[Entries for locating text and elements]
■ ■ ■ ■ ■ ■ ■

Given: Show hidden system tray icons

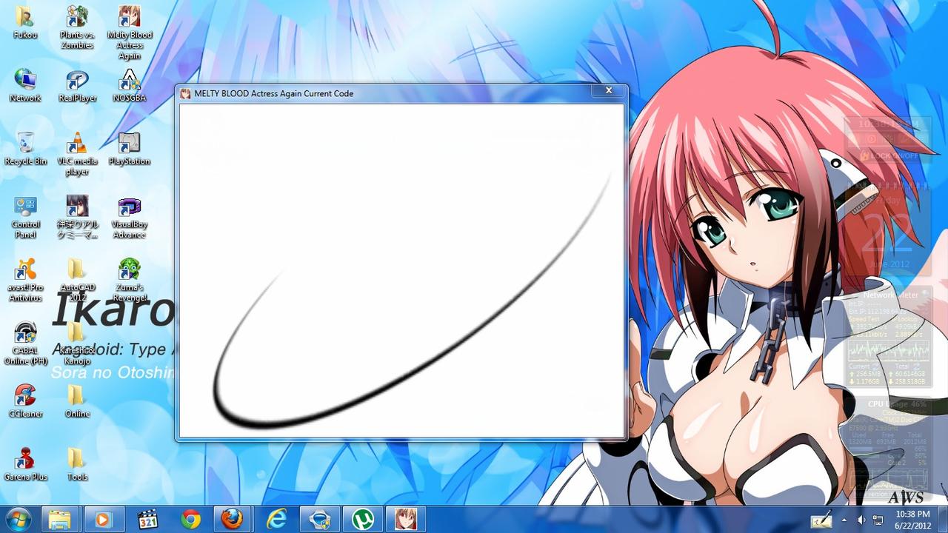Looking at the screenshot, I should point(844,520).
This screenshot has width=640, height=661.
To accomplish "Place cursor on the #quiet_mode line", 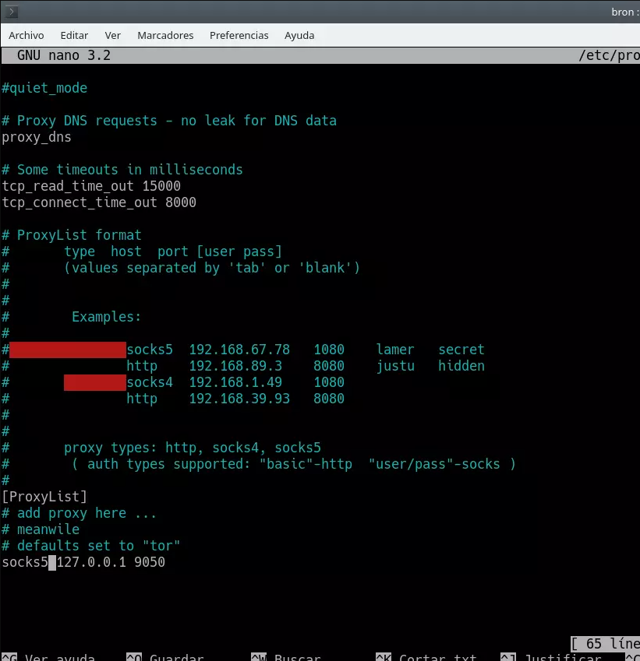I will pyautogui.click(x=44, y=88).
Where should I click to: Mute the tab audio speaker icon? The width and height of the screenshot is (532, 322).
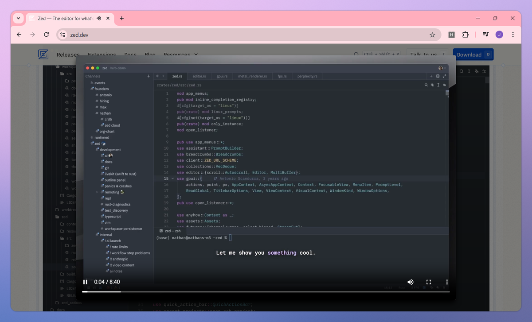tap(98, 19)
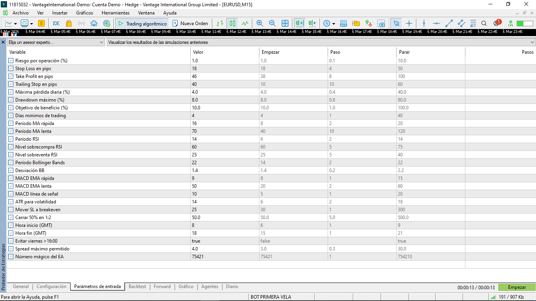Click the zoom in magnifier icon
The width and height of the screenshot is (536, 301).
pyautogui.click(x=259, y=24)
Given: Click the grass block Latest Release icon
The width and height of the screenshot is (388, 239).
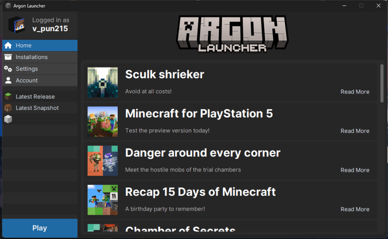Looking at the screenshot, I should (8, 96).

■ ■ ■ ■ ■ ■ ■

Given request.
Render the rows from the line containing "Given: Click the" through the last line of the rows, inclusive, as a Markdown table with the columns No. and Line, one line per table row. Skip blank lines and leave the pictures out.

Task solution.
| No. | Line |
|---|---|
| 1 | Given: Click the grass block Latest Release icon |
| 2 | The width and height of the screenshot is (388, 239). |
| 3 | Looking at the screenshot, I should (8, 96). |